== Segment start ==

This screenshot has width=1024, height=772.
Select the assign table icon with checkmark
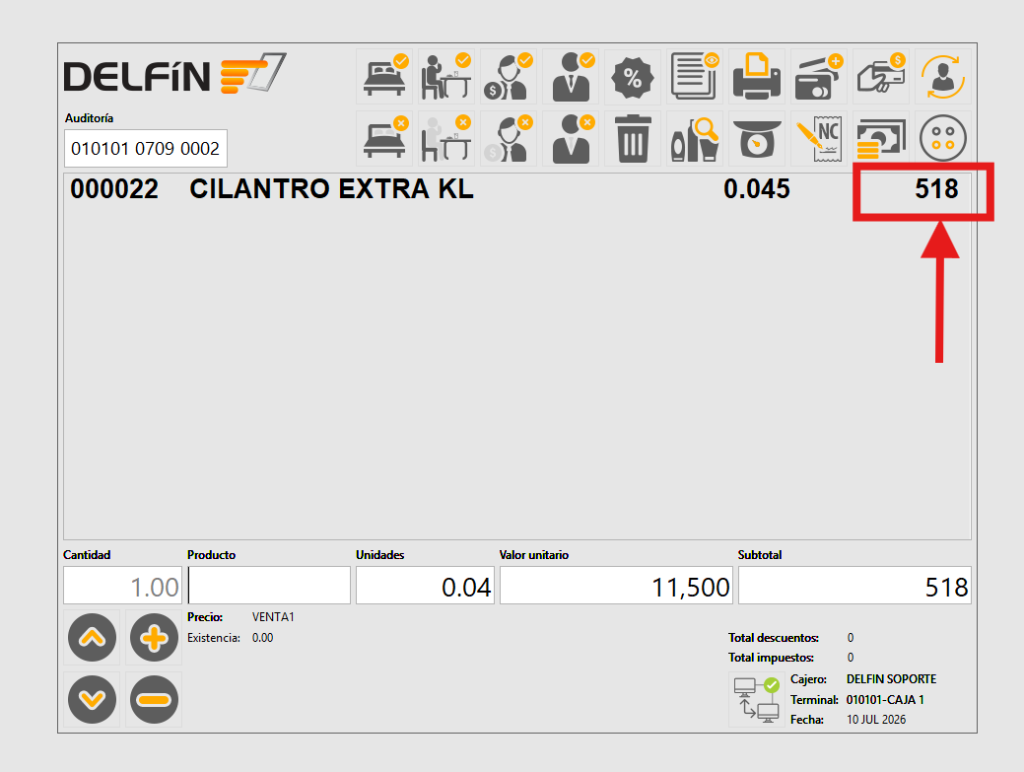pos(447,77)
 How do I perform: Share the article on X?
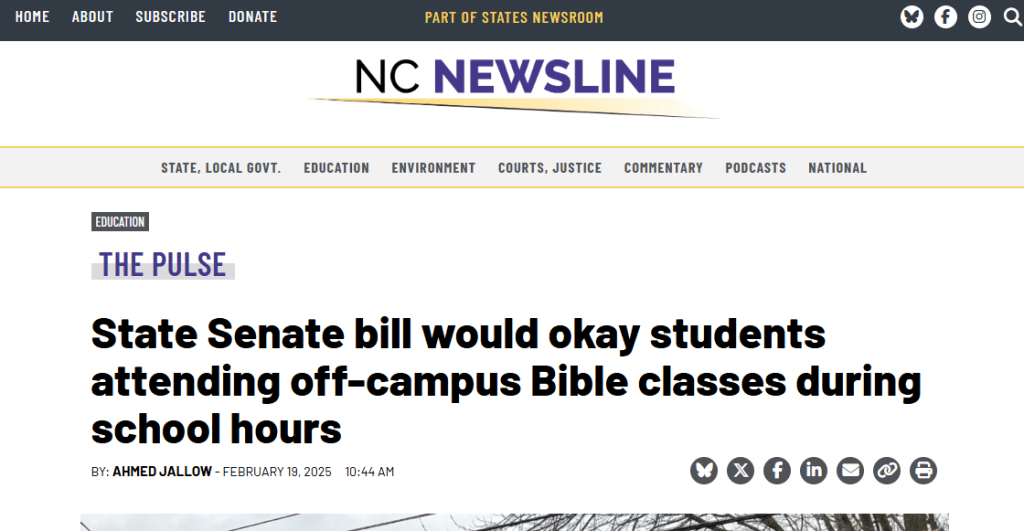(x=740, y=470)
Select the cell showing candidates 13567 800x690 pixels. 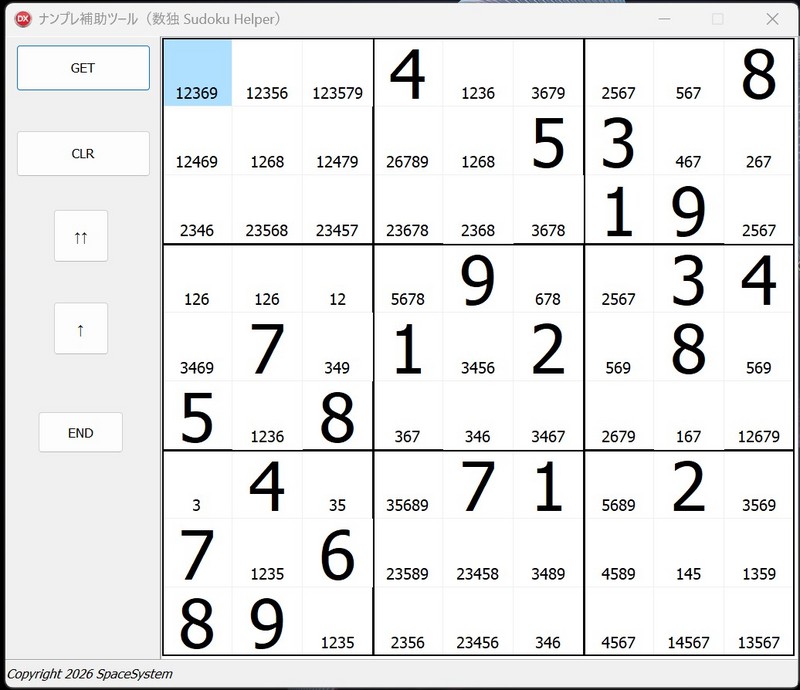(758, 622)
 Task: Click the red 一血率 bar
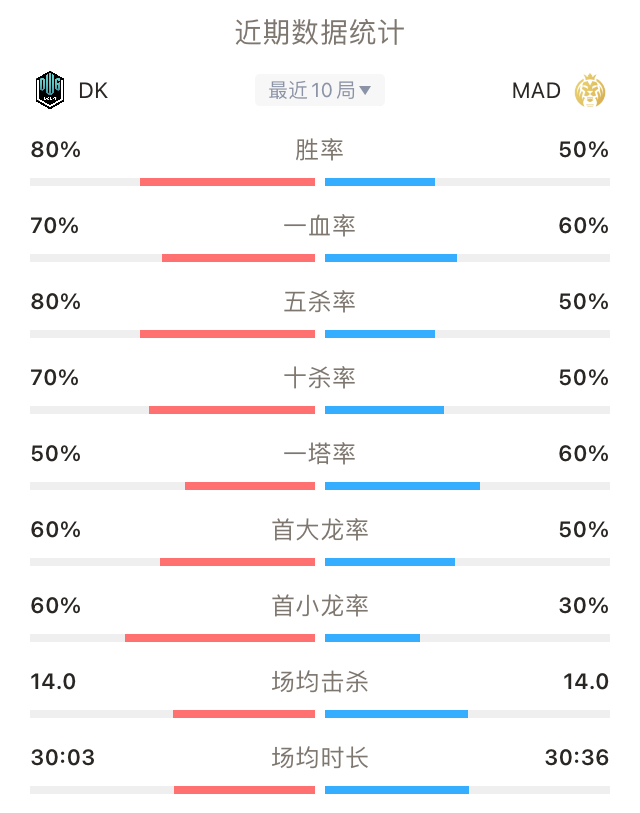click(x=238, y=258)
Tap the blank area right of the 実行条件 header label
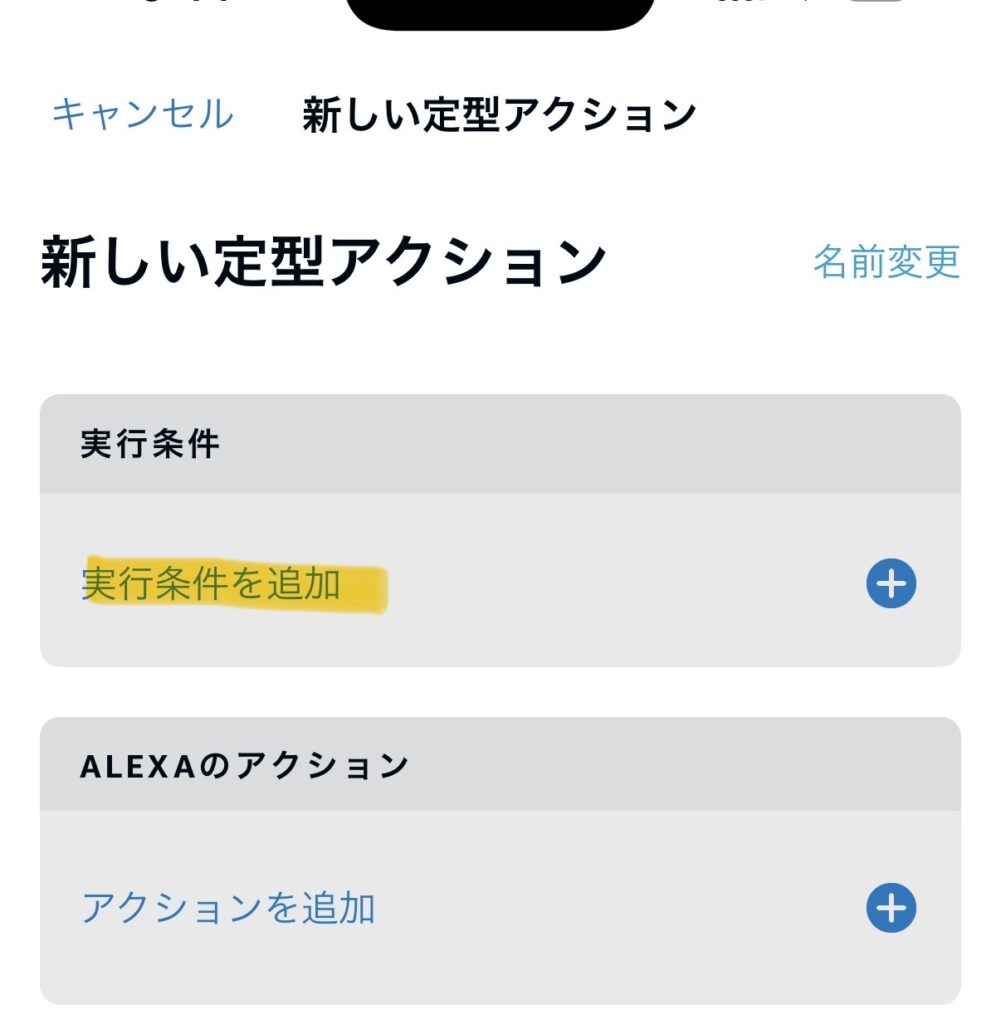Screen dimensions: 1001x1024 (600, 444)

== Segment end ==

_BRIEF_
Please transcribe, with no additions, the lines starting at the one that contains "Task: Click the red 一血率 bar" and running through the last line of the entries, inclusive. Leave the pictures out.

_ANSWER TO THE EXERCISE_
 Task: Click the red 一血率 bar
click(x=238, y=258)
Tap the blank area right of the 実行条件 header label
Screen dimensions: 1001x1024 (600, 444)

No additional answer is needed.